On the comment of Flying Monkey looking thin, I think snow making has been taking its toll on the Oz area.  Tin Woodsman/Lost Princess lost another tree this year, its almost at the point that the whole right side is tree-less.  I remember a few years ago there seemed to be more.

Was up there this weekend, had a great time.  Everything of value was ski-able,  woods were pretty good.  I was afraid of a freeze last night but today turned out pretty well.  Weather on Saturday was pretty funky out at Jordan.  Below Wizards Gulch it was all fog, but above it was a bluebird day.


----------



## powbmps (Mar 4, 2012)

Great photos.  

I used to ski Sunday River quite a bit, but it's been 8 years since I have been there.  It does look more open in those glade shots, but my memory isn't so good.  Flying Monkey was always one of my favorites, but was tough to catch it on a good day.


----------



## speden (Mar 4, 2012)

Well that was my first trip to Sunday River, and right after skiing it I was kind of thinking this place is sort of a pain.  Lots of slow fixed grip lifts, lots of boring, wide, straight trails, lots of traversing to get from one side to the other, etc.

Now that it's had a couple days to sink in, I'm thinking it was kind of neat in some ways and I'm looking forward to getting back there to check out some more trails.  I skied right by "Emerald City" that morning when it was still covered in nice powder, almost headed down, and now I wish I had.  I bet it's not like that very often, but I was in a hurry to get out of the west side area and try some of the other peaks.  Then I didn't get back over there.


----------



## SkiFanE (Mar 5, 2012)

speden said:


> Well that was my first trip to Sunday River, and right after skiing it I was kind of thinking this place is sort of a pain.  Lots of slow fixed grip lifts, lots of boring, wide, straight trails, lots of traversing to get from one side to the other, etc.
> 
> Now that it's had a couple days to sink in, I'm thinking it was kind of neat in some ways and I'm looking forward to getting back there to check out some more trails.  I skied right by "Emerald City" that morning when it was still covered in nice powder, almost headed down, and now I wish I had.  I bet it's not like that very often, but I was in a hurry to get out of the west side area and try some of the other peaks.  Then I didn't get back over there.

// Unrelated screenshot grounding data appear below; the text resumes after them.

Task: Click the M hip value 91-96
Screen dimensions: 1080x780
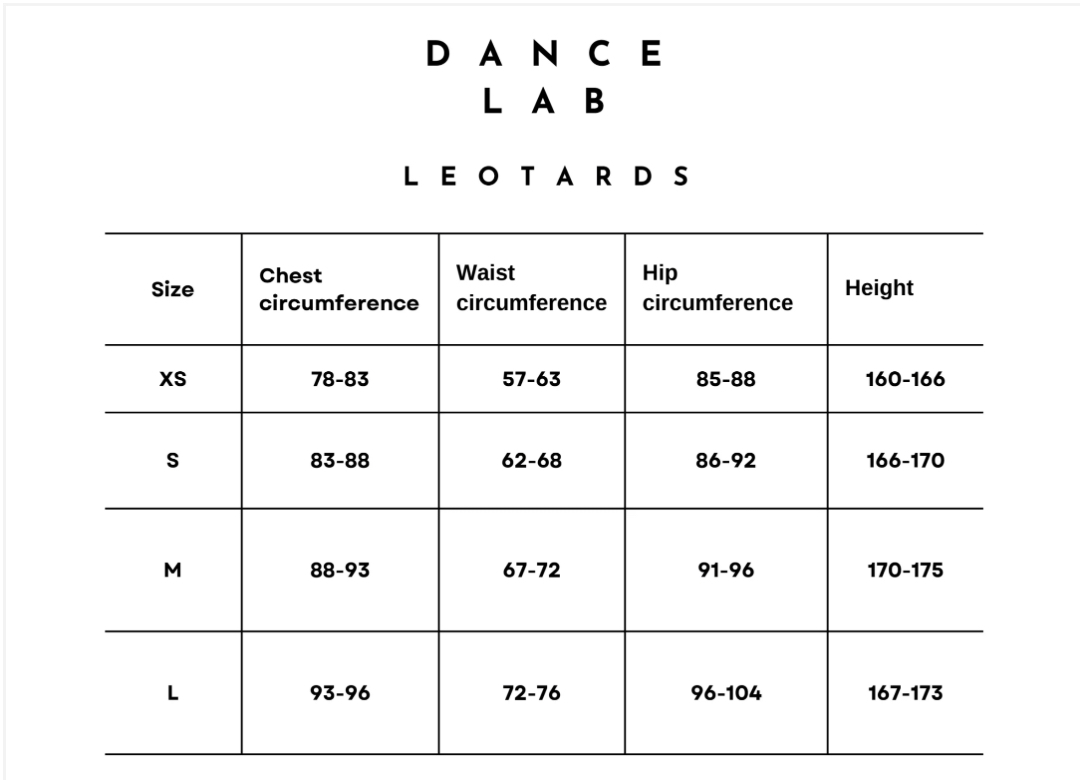Action: [x=726, y=570]
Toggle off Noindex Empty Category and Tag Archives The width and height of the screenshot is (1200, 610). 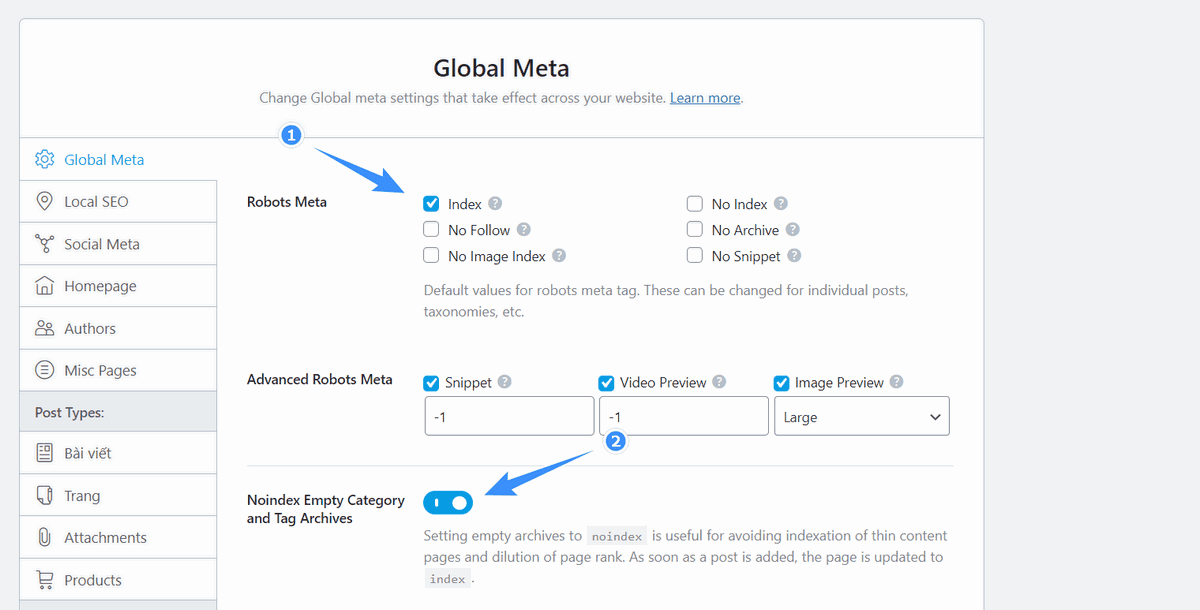pos(448,502)
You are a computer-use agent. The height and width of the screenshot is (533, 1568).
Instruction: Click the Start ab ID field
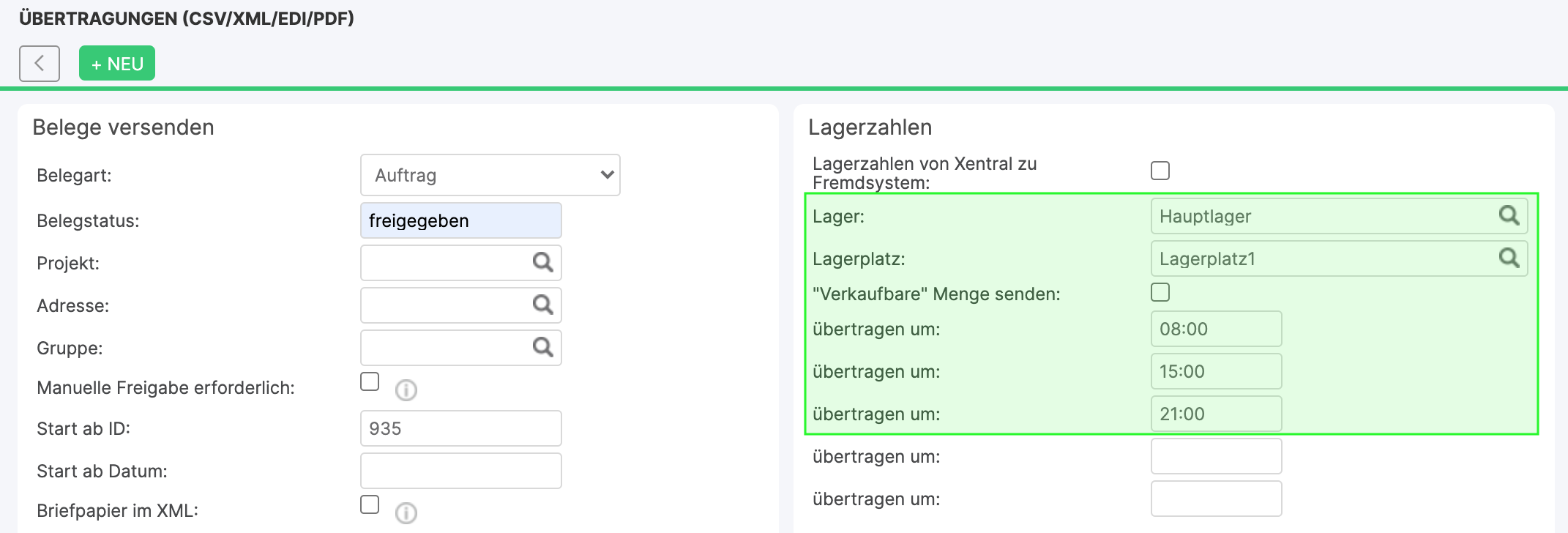point(460,428)
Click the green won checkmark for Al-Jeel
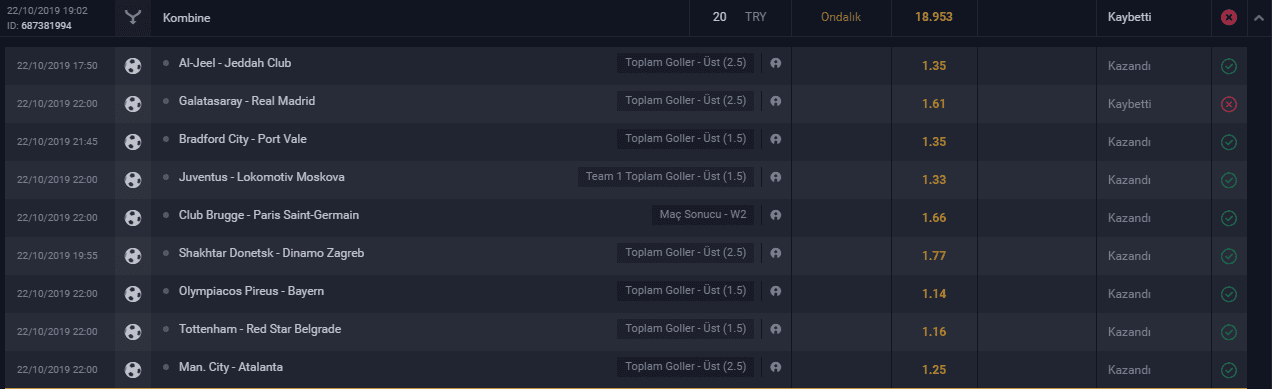This screenshot has width=1272, height=389. coord(1229,66)
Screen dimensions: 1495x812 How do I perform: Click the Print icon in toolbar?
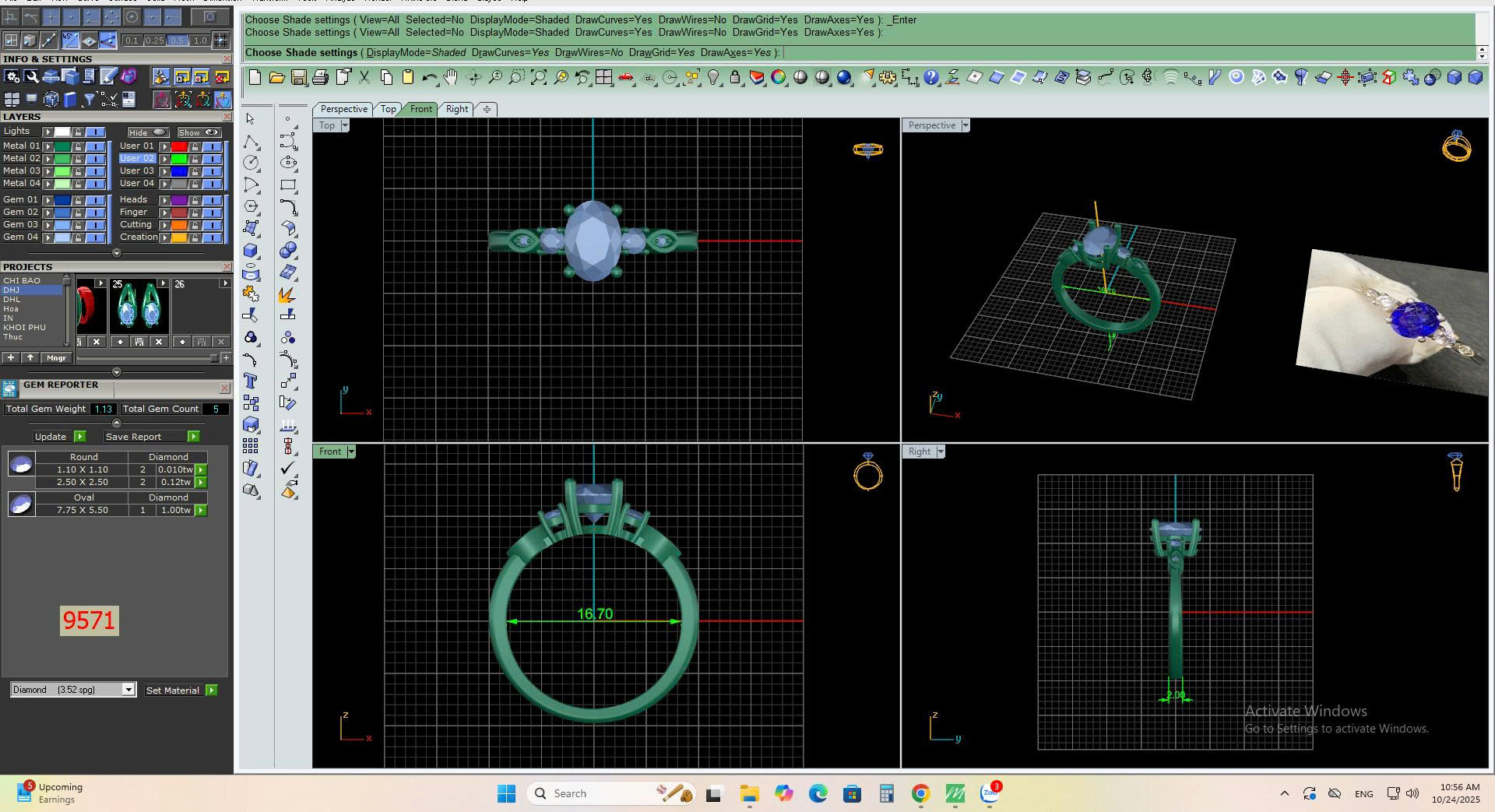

Can be.  Every morning I have to think...where to go, I hate wasting time traversing so try to stay in one general area for a 2-3 hours before changing, unlesss conditions suck. So Saturday I started in Jordan and was there til ready for a break, then spent rest of my time on Barker.  Emerald City - that's the name of the trees i was referring to, forget it's a named 'glade'.  Yesterday my kiddos and I hit new and old Blind Ambition, then Flying Monkey then Chutzpah.  All skied awesome, Chutzpah was worth a redo w/o kiddos, I wanted to go a diff't way than them lol.


----------



## justjen (Mar 5, 2012)

You must have taken those pictures early!  The trails did not look like that by the time I got on the mtn at 10.  If you can make it to the Loaf regularly, that's fantastic.  Sunday River is the farthest I can drive in one day.  For me, it's worth the 3+-hour drive!


----------



## speden (Mar 5, 2012)

Yeah, I didn't day trip to Sunday River since I wanted to be there for the opening.  I don't like to day trip to places that are more than about two and a half hours away.  SR is about three and a half hours drive for me, but it took almost five hours driving up on Thursday evening due to the snowy roads.  I don't know the best places to stay for cheap up there, but I stayed in a little motel called The Rostay for around $80 with breakfast included.  It's just about ten minutes away from the hill.  They said business has been really down this season.


----------



## Vortex (Mar 5, 2012)

I just got back from 9 days in a row at the River. Wed was the busiest non weekend day with the leap year deal. Thursday and Friday were the best days of the year for me it just dumped on Thursday and continued to snow after the lifts closed so Friday was really nice early.  Sat we did and early tracks and nailed it too.  Snowed until nine, then a  wet mix and then snowed from about 10:30 till 1.   No wind or ncp issue really to the snow.  We got wet though. Goggles got iced and when you came in and the frozen glaze melted you were sopped.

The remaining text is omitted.